1. şarkıcı alpay'ın hakkında 18 yıl arayla 2 şarkı yazdığı ay, miladi takvimde sıra numarası 9.

    şarkılar:

    eylülde gel
    eylülde gel demiştim

    rivayet odur ki; alpay, ankara üniversitesi hukuk fakültesinde hocalık yaparken bir öğrencisine abayı yakar. ancak kız hocasına yüz vermez ya da başka bi'şeyler olur, ancak kavuşamazlar... dönem biter, kız memleketine gider. alpay, sevdiğinin eylül ayında, yeni eğitim öğretim döneminde dönmesini beklemektedir... ancak kız dönmez... akibeti nedir bilmiyorum ancak alpay o kızı bir daha göremez... ve uğruna ilk şarkıyı yapar...

    18 yıl sonra bir şekilde o hanım kızımız alpay efendinin karşısına çıkar ve "geldim" der... aradan geçen yıllar birçok şeyi eskittiği gibi alpay'ı ve o genç aşkını da eskitmiştir... aralarında neler geçer tam bilmiyorum ancak, alpay bir şarkı daha yapar.

    ikinci şarkının sonunda çalan piyano (galiba) eylülde gel şarkısından bir kupledir, göz yaşlarını depreştirir...
  2. o kadar şiir yazmaya çalışmış olmama rağmen, aklımda kalan tek yazmaya çalıştığım şiirime sebep olan aydır. doğduğum ve umarım bitişimin de içinde olacağı aydır.

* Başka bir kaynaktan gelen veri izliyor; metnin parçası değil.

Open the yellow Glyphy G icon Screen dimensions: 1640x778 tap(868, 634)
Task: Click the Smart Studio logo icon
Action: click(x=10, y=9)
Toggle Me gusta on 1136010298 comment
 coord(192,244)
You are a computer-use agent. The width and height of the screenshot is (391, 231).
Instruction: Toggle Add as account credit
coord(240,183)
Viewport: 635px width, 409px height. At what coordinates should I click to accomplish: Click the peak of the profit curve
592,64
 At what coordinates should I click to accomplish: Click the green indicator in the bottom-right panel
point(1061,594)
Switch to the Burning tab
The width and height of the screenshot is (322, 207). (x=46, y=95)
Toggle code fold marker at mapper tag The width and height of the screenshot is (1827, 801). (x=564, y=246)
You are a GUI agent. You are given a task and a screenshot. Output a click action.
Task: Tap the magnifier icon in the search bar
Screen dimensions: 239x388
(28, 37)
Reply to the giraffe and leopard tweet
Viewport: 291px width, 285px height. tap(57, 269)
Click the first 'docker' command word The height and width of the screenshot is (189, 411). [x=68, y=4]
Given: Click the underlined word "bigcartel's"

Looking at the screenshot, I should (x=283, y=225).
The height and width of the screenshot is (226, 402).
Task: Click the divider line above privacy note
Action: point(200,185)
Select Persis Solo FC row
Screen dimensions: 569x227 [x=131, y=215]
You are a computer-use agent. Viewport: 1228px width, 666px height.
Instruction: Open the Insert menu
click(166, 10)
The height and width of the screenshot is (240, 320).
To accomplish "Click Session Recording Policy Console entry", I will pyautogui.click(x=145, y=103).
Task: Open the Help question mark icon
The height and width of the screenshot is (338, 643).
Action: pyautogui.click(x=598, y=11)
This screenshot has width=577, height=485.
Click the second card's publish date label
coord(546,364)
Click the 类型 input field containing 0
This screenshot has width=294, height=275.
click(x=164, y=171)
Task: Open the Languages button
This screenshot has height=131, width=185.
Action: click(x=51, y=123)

    neden sevdiğini söyleyebilen
    nedeni seviyordur seni değil
    mesela eylül'ü severim ben
    nedenini değil
  3. sıcak ve nemi böyle kuvvetli hissettikçe bir an önce gelmesini istediğim; yılın en sevdiğim ayı. gerek havası gerek rengarenk yanıyla eylül'ün yeri bende ayrı.
  4. güzel güneş batar, güzel güneş doğar, sevimli aydır eylül. kasım'da aşk başka mıdır bilmem, aralık cingılbers'ten anlamam. eylül ise hem yaz, hem ilkbahar, biraz sonbahardır. yorgun değil yıpranmış değil dingin ve huzurlu. iyiki doğmuşuz tüm başaklar.
  5. zaman ne çabuk geçiyor.. daha dün gibi o sıcakları hissettiğim günler; derken gelmiş de çatmış son'baharım... balık mevsimi geldi bir yandan; bir yandan bende özdeşleştirdiğim hali.

    üstelik sadece bu da değil. eskiden okulların açılmasının göstergesi olan bir aydı. alış veriş zamanı, arkadaşlarla buluşma, okula dönüş...
  6. Hüznü ayrı, sevinci ayrı; bir daha hic geri gelmeyecekmiscesine gidenleri ve ardında bıraktıklarını rüzgarıyla bize getiren aydır.

    nihayet geldi...
  7. doğum günüsü ayı.. her yıl başka başka kapılar açıyor, yeni öğrenmişlikler. yolun yarısını aralıyorum bu sene ben eylül de.. daha bir aklım başımda bir o kadar koyvermiş, anın tadını bilen, kendinin daha da farkında bir kadın olarak 35 yaş daha başka geliyor bana.. eylül işte tüm bunları hissederken daha bir naif geliyor salına salına.. sarı yapraklarında hüzün değil de, yaşanmışlığın her rengi var.
  8. eylül
    bu ne güzel bir son buluş
    ayrılırken bütün o kuru rüzgârlarını, esip uçurmalarını bize armağan ediyorsun
    eylül, bu ne güzel serinlik böyle
    hem içimi titreten hem de ılık bir yastık arasının -yalnız olmayanlar için ılık bir kol altının-
    keyfini bahşeden
    bu ne şaheser. esişine sağlık:)
    ne içeri girmek istiyorum ne de sıcağı özlemek. seni özlemişim
    seni özlediğimi fark etmek tam da sen gidiyorken güzel.
    ardında bıraktıklarınla avunacağım yine tam onbir ay. seni bekliyor olacağım
    özlemle
    dört gözle
    eylül, ne olur çabuk geri gel
  9. sevemediğim ay; "son"u değil, "bahar"ı sevdiğimdendir belki, yerlere dolan kahverengi yapraklar yerine, dalındaki rengarenk çiçeklerle kendimi iyi hissettiğimdendir. hazan, güz, sonbahar hep hüznü çağrıştırıyor bana, üzmeden geçer inşallah.